» RECORDS
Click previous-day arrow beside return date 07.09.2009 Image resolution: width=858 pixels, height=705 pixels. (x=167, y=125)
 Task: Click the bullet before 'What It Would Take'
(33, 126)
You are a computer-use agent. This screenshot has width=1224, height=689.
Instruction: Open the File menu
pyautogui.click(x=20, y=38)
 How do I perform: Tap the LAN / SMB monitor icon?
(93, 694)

...

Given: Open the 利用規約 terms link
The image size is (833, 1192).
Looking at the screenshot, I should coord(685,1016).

---

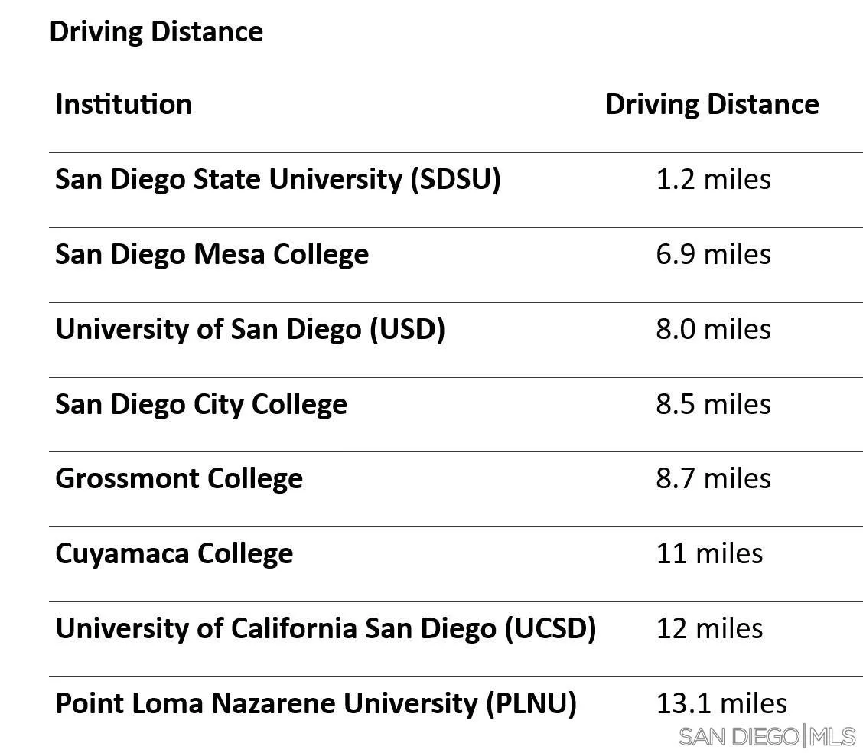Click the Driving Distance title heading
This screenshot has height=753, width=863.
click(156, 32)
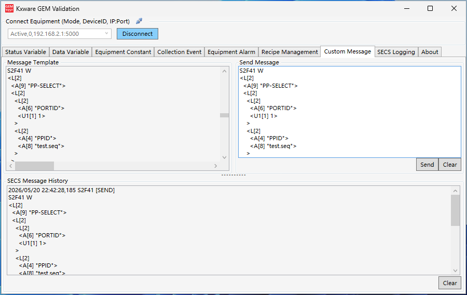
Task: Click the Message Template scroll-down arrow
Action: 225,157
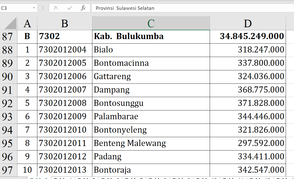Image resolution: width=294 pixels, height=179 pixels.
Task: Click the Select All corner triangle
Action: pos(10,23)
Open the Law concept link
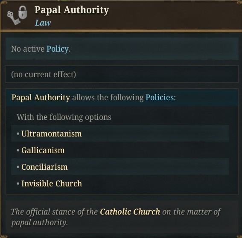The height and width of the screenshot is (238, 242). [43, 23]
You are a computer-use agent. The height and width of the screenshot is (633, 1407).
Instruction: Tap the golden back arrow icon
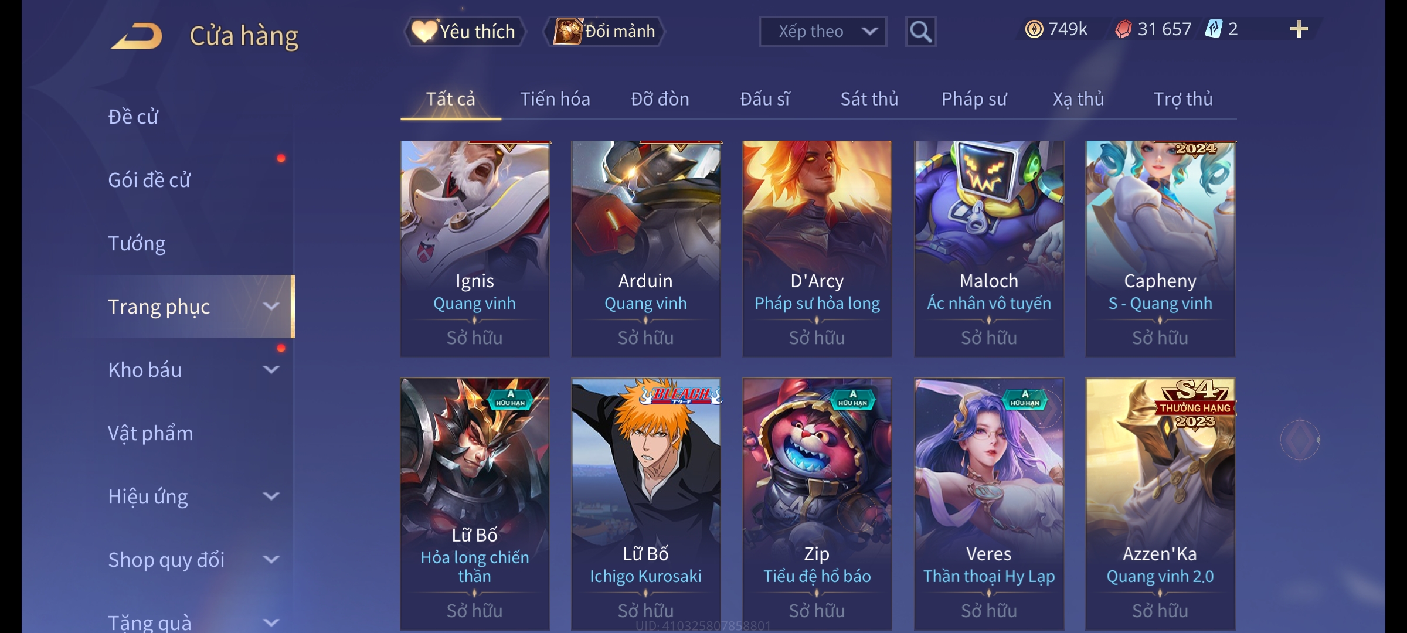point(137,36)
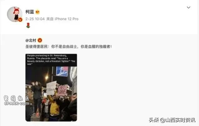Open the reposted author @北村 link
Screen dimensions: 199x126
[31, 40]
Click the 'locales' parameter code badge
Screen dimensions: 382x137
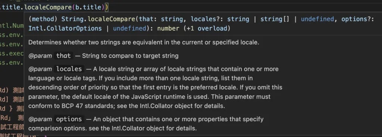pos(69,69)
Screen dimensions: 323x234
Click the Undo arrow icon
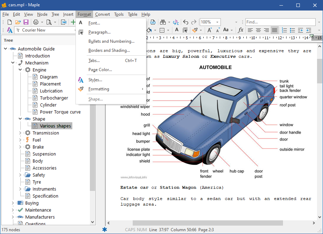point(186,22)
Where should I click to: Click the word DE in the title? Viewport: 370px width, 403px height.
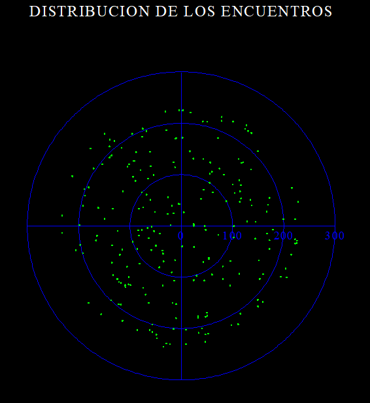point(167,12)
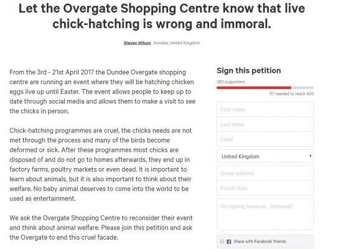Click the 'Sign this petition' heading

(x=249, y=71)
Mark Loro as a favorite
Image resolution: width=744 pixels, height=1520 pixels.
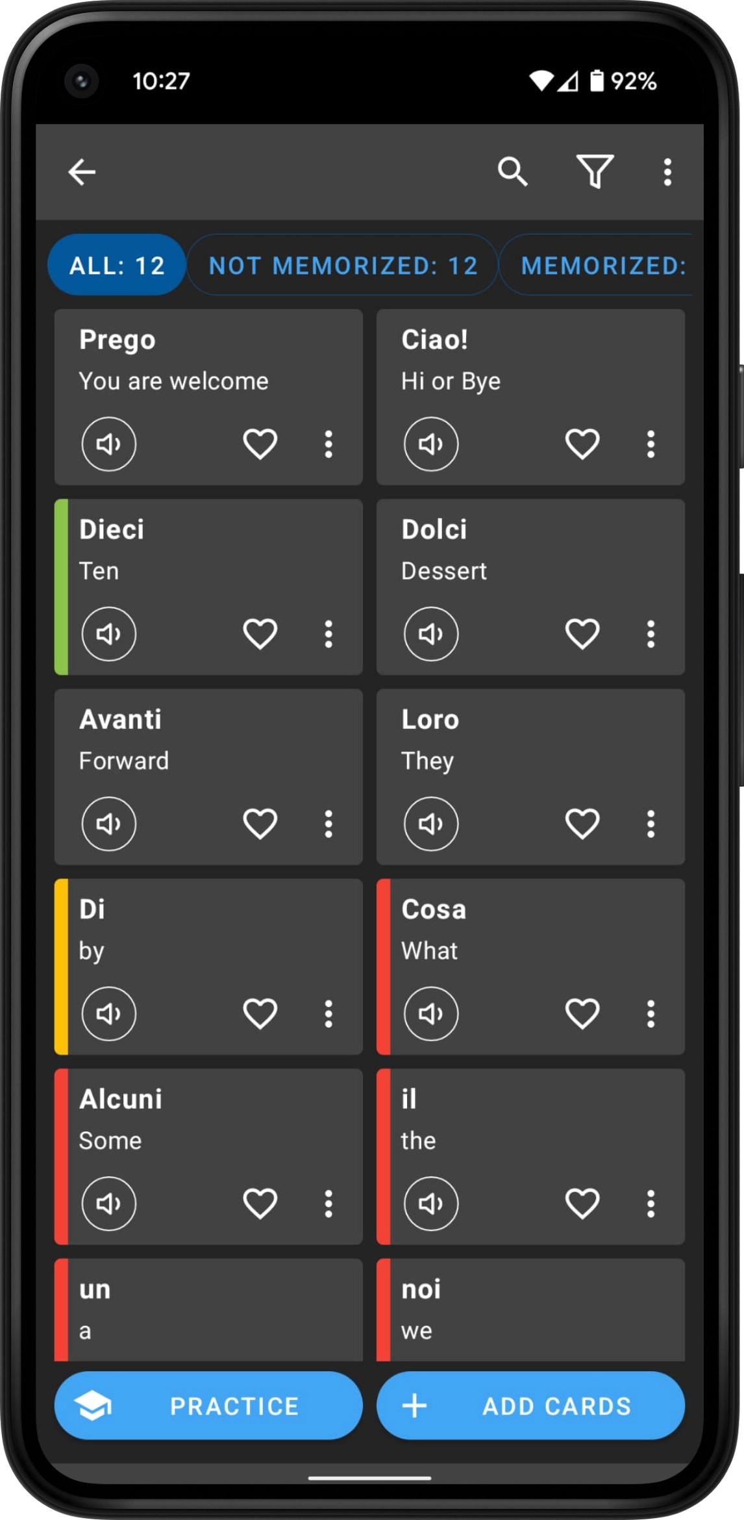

» TASK DESCRIPTION
Reproduce exactly the lines of the data above that run from the line with "Click the Undo arrow icon" down to the line with "Image resolution: width=744", both ends included. Pictures do not belong in the copy.

» EXERCISE SOLUTION
Click the Undo arrow icon
point(186,22)
Where should I click to: Click the word DE in the title? Viewport: 370px width, 403px height.
point(167,12)
Click the 'Sign this petition' heading

(x=249, y=71)
Mark Loro as a favorite
Image resolution: width=744 pixels, height=1520 pixels.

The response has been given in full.